How Monsido can help your website comply with the Disability Discrimination Act?

Monsido’s Web Accessibility Module audits your entire site for accessibility against the WCAG 2.2 (and any subsequent updates to the guidelines).

Each audit scans your site for machine-testable issues, provides detailed reports so you can review any errors that may arise, gives you targeted recommendations on how to address these errors based on the guidelines, and shows you your compliance based on levels A, AA, and AAA. You can track and prove your accessibility compliance progress via reports in the History Center. We also offer accessibility training to customers and support, all-inclusive, to ensure that you are well-versed in both automated and manual remediation methods, and are able to efficiently and consistently improve your website’s accessibility.

Monsido also offers free tools to complement your web accessibility efforts, including a color contrast checker for web teams to test out compliant color combinations for their web design, and an accessibility statement generator, which helps you meet the requirements of the Australian Disability Discrimination Act 1992 by producing a public statement declaring your commitment to web accessibility.
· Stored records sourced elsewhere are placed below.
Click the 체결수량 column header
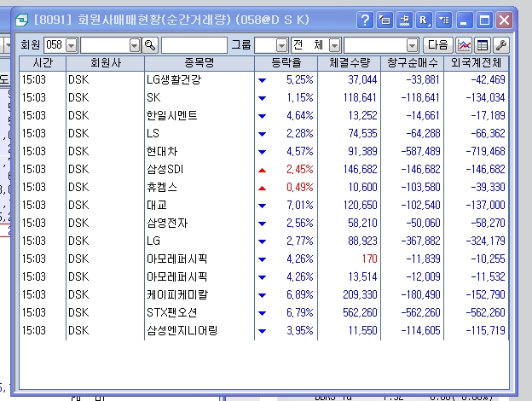 [349, 63]
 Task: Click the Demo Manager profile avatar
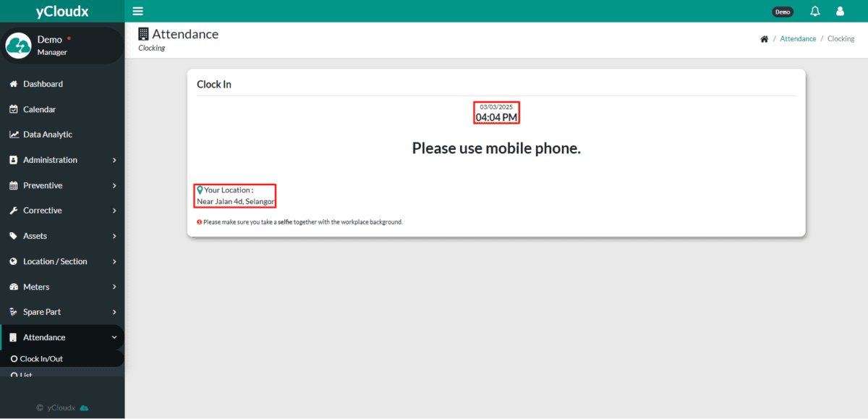pyautogui.click(x=18, y=46)
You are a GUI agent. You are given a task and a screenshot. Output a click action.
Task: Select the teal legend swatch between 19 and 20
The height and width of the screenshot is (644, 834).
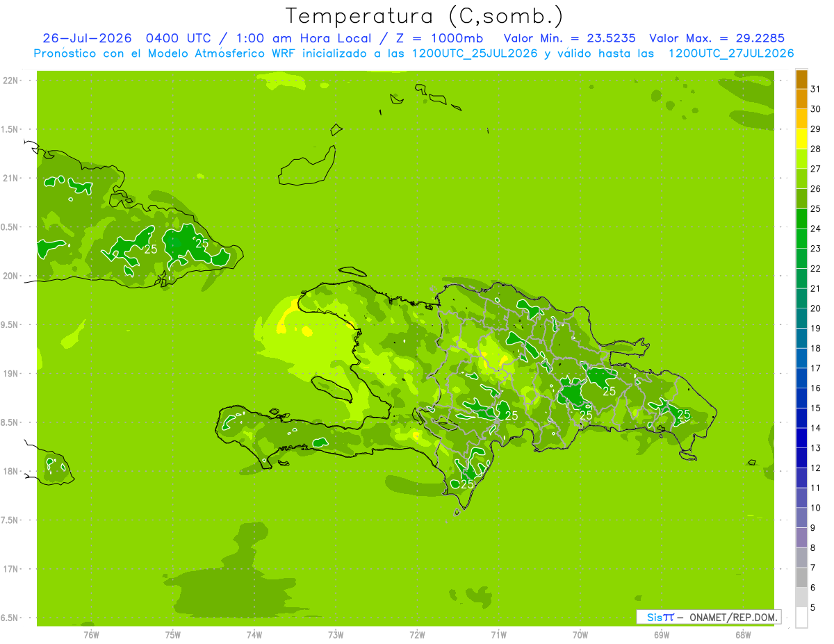click(x=801, y=318)
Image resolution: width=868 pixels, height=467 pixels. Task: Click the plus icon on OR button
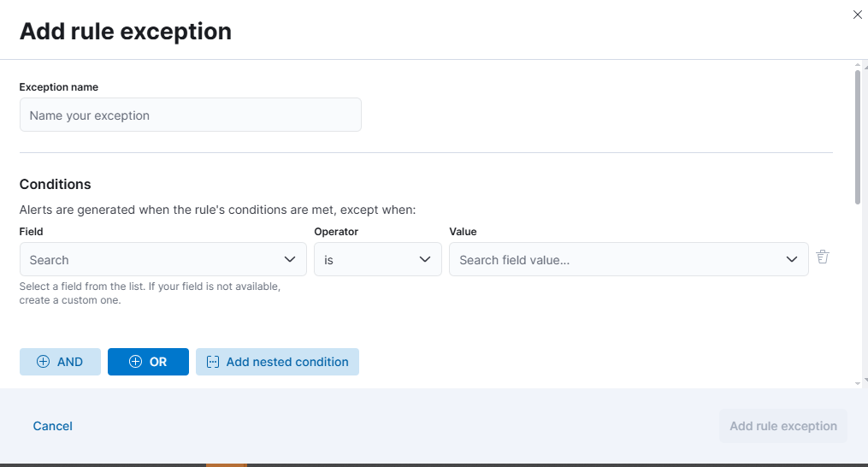pyautogui.click(x=134, y=362)
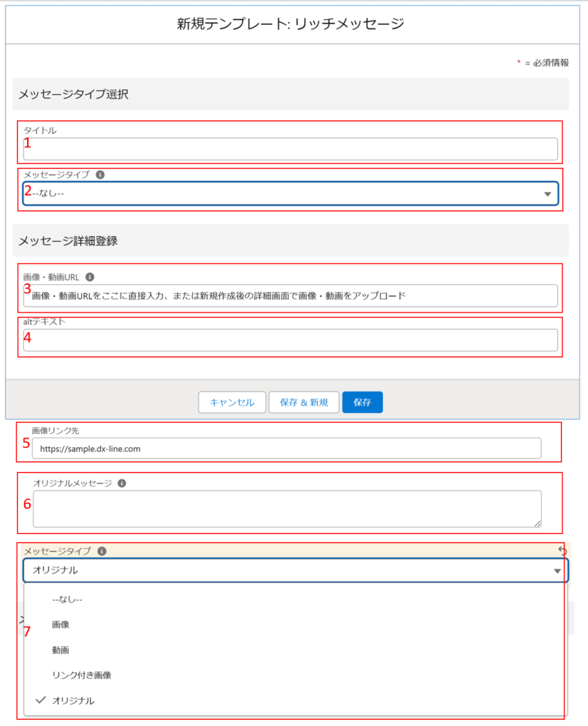Click into the タイトル text field
Screen dimensions: 588x726
(290, 149)
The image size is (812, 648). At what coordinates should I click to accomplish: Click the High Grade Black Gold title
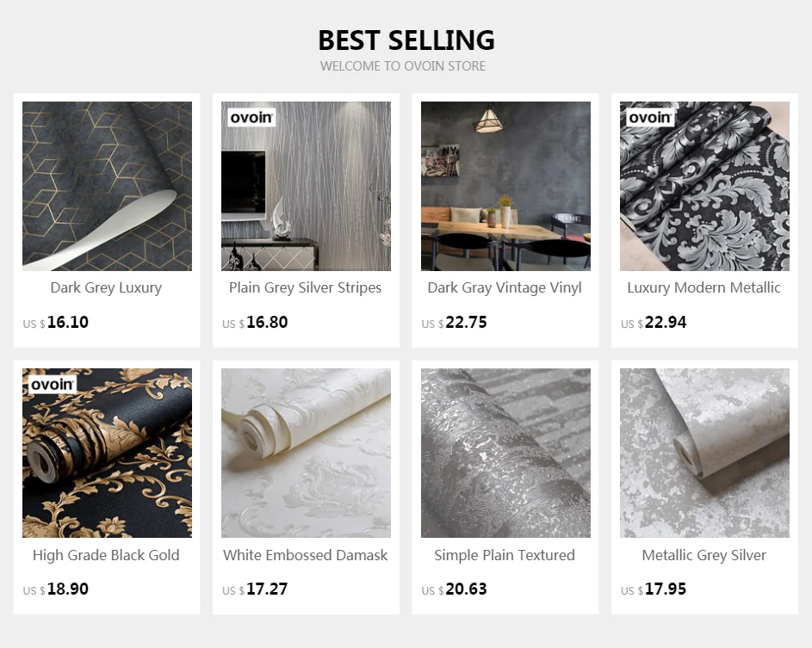point(106,555)
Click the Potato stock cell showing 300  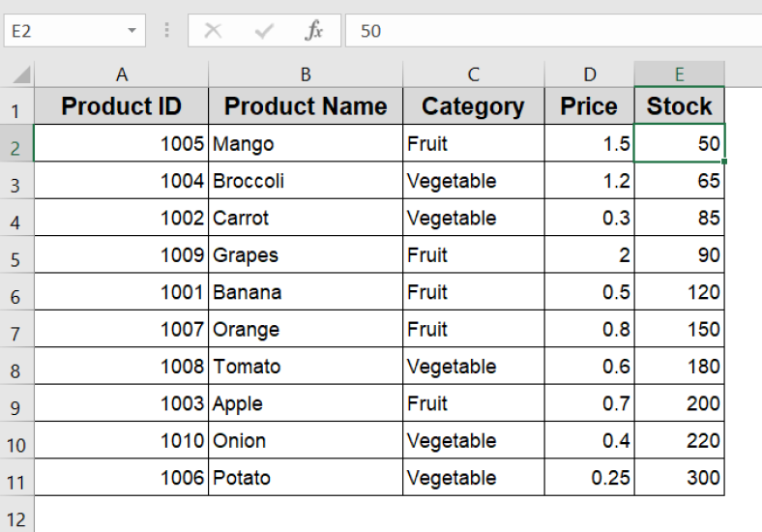pos(679,478)
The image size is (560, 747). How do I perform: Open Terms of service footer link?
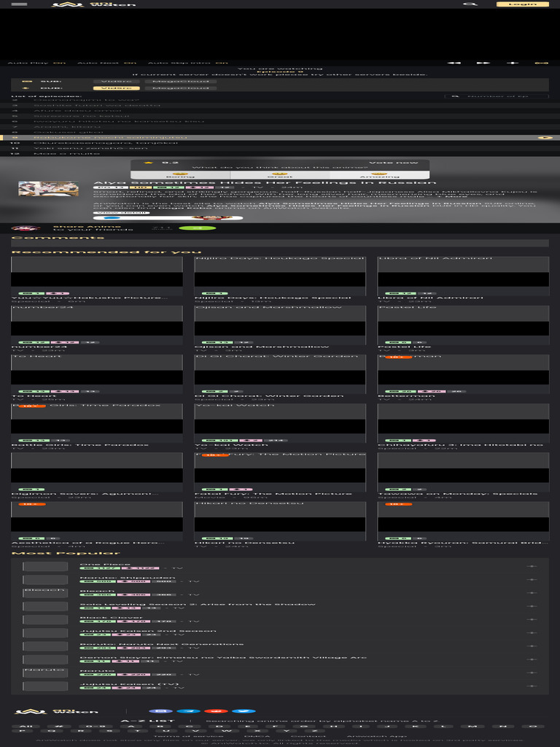178,736

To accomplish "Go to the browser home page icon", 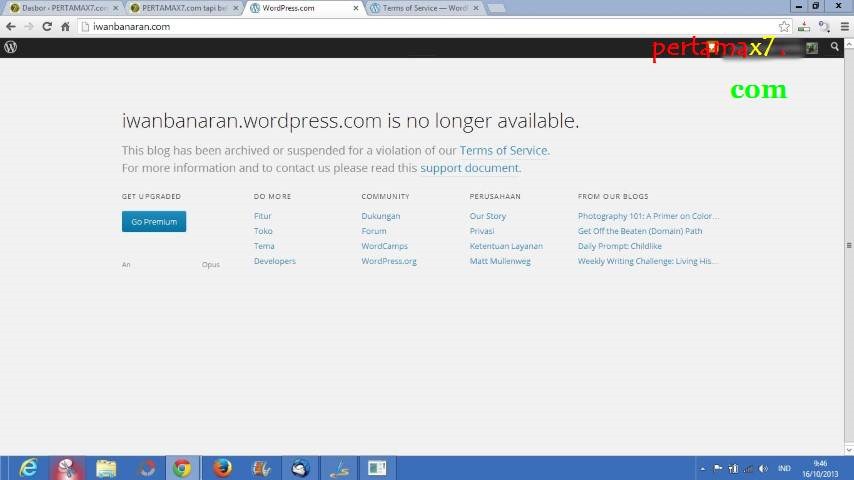I will coord(65,27).
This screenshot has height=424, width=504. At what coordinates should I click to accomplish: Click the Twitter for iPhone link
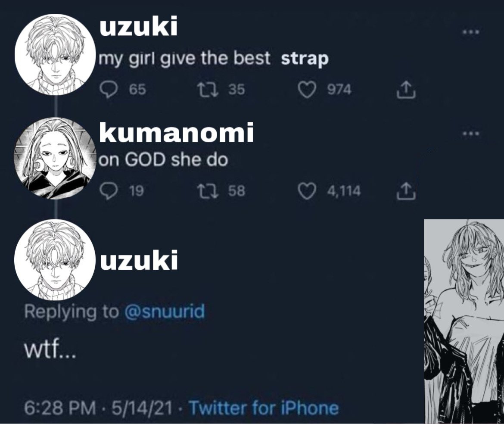(264, 408)
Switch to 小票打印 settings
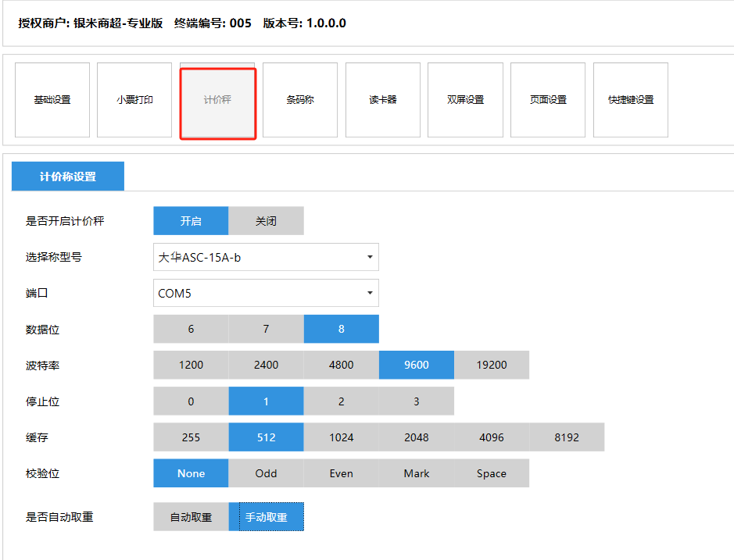The image size is (734, 560). pyautogui.click(x=134, y=100)
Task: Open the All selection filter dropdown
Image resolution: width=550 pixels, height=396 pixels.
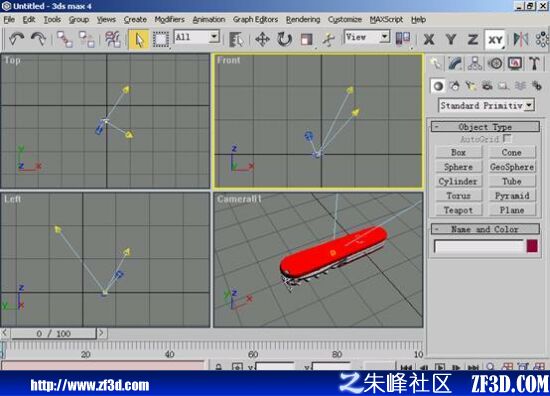Action: pyautogui.click(x=197, y=37)
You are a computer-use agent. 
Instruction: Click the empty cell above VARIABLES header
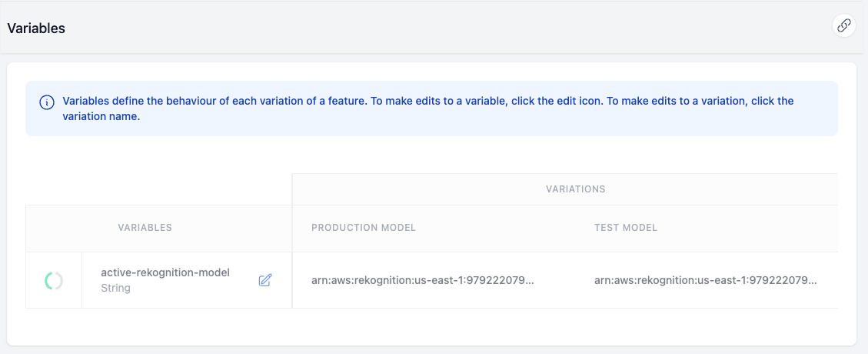pyautogui.click(x=158, y=189)
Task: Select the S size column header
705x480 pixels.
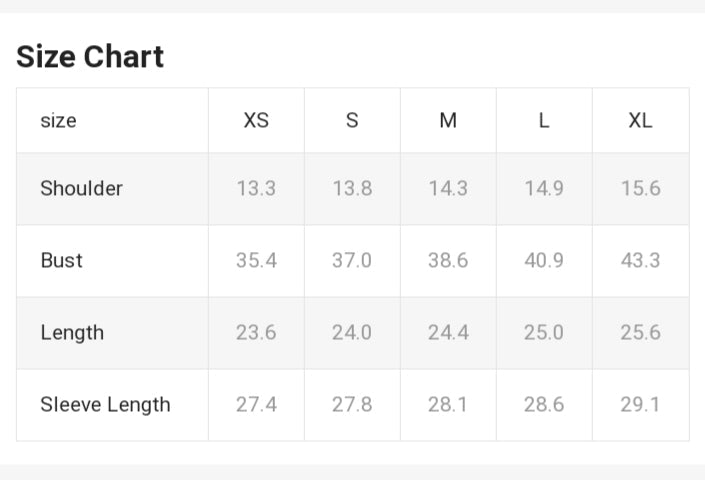Action: (352, 120)
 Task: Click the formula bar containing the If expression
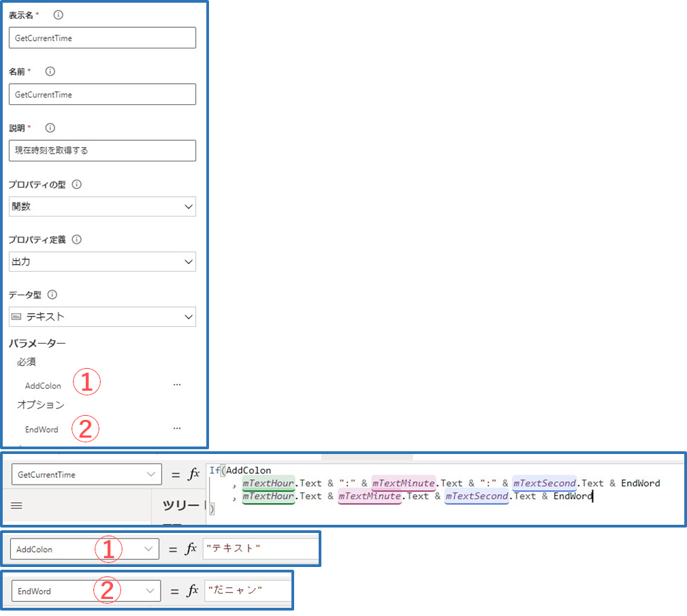click(443, 490)
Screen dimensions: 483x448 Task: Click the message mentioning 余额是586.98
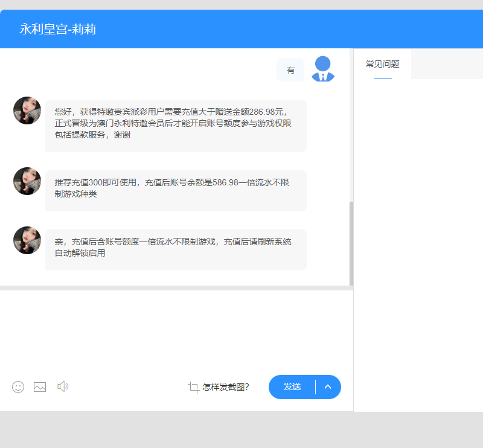[176, 188]
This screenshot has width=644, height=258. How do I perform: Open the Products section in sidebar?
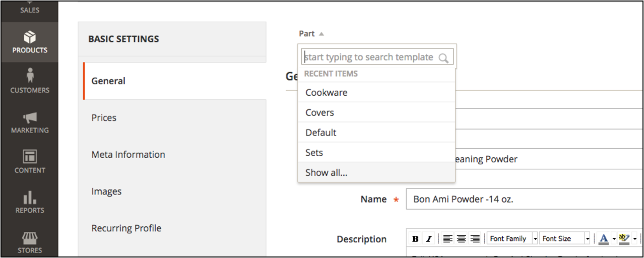[x=29, y=42]
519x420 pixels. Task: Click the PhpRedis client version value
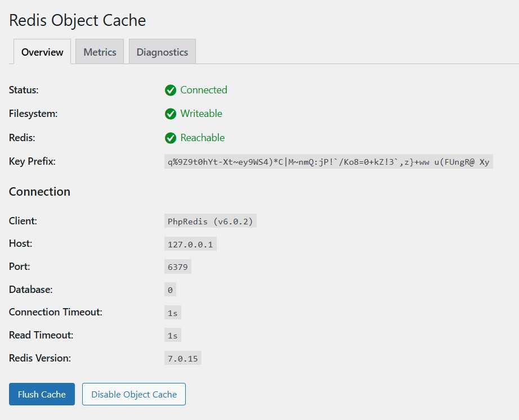click(x=211, y=220)
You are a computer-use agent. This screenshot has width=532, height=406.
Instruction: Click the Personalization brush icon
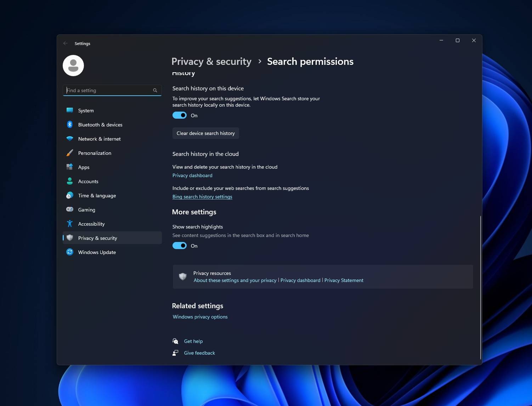pyautogui.click(x=70, y=153)
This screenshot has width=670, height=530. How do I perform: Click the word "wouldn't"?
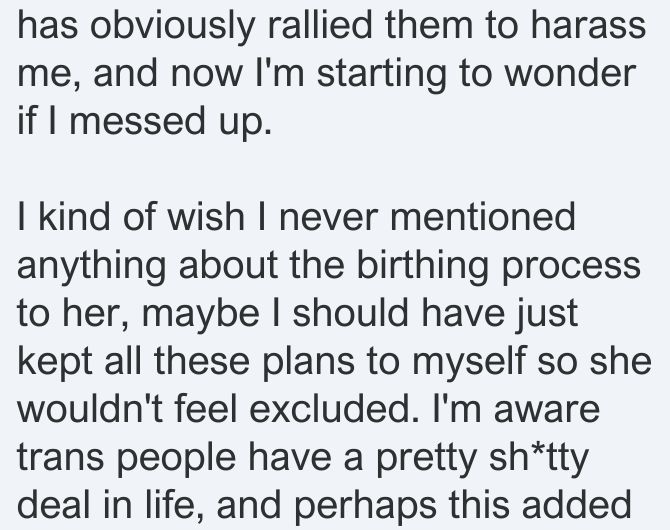pyautogui.click(x=89, y=409)

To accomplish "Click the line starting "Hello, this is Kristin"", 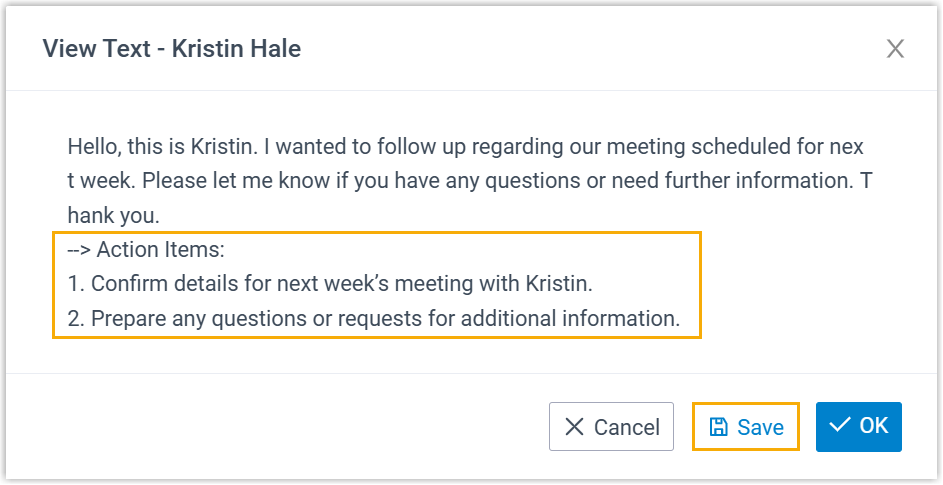I will tap(466, 147).
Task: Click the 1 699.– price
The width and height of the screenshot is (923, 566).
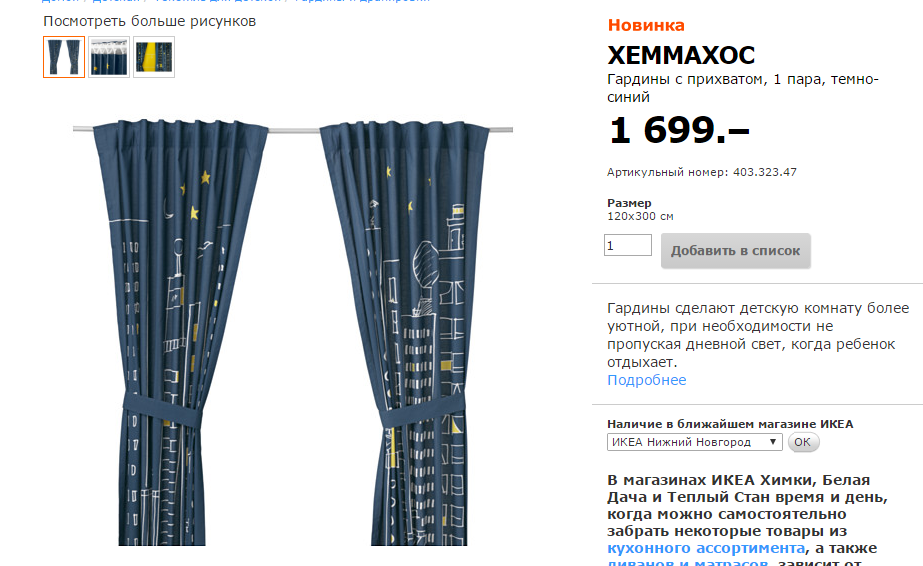Action: pyautogui.click(x=679, y=130)
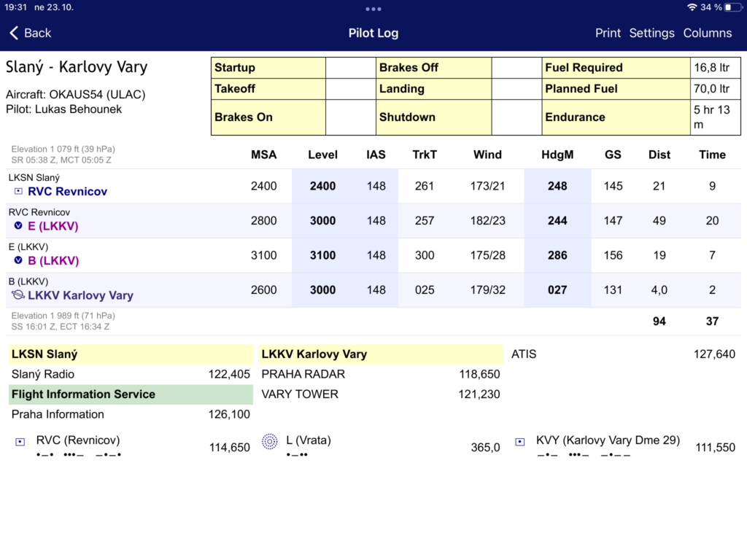Tap the Back chevron arrow
Screen dimensions: 747x560
tap(14, 33)
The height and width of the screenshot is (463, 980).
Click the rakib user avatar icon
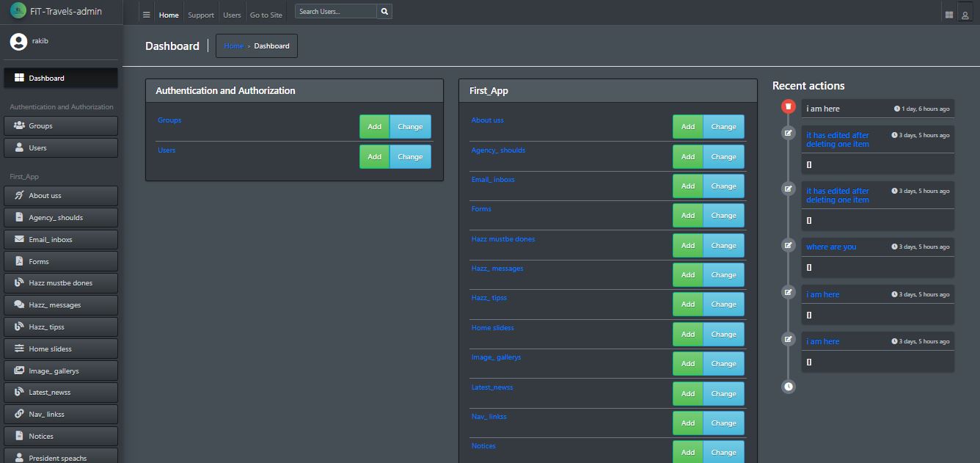(18, 42)
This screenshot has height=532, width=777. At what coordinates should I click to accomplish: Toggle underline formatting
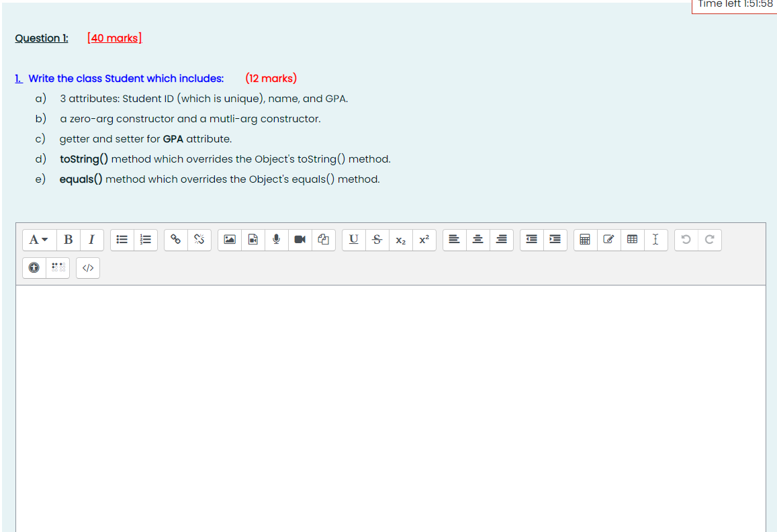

The information in this article is made available by Acquia Inc. and/or its subsidiaries and affiliates and is for informational purposes only so as to provide its customers with a general understanding of current legal developments. It should not be construed as providing specific legal advice, and you acknowledge that no attorney/client relationship exists between you or any third party and Acquia Inc. and/or its subsidiaries and affiliates. This article should not be used as a substitute for competent legal advice from a licensed lawyer in your jurisdiction.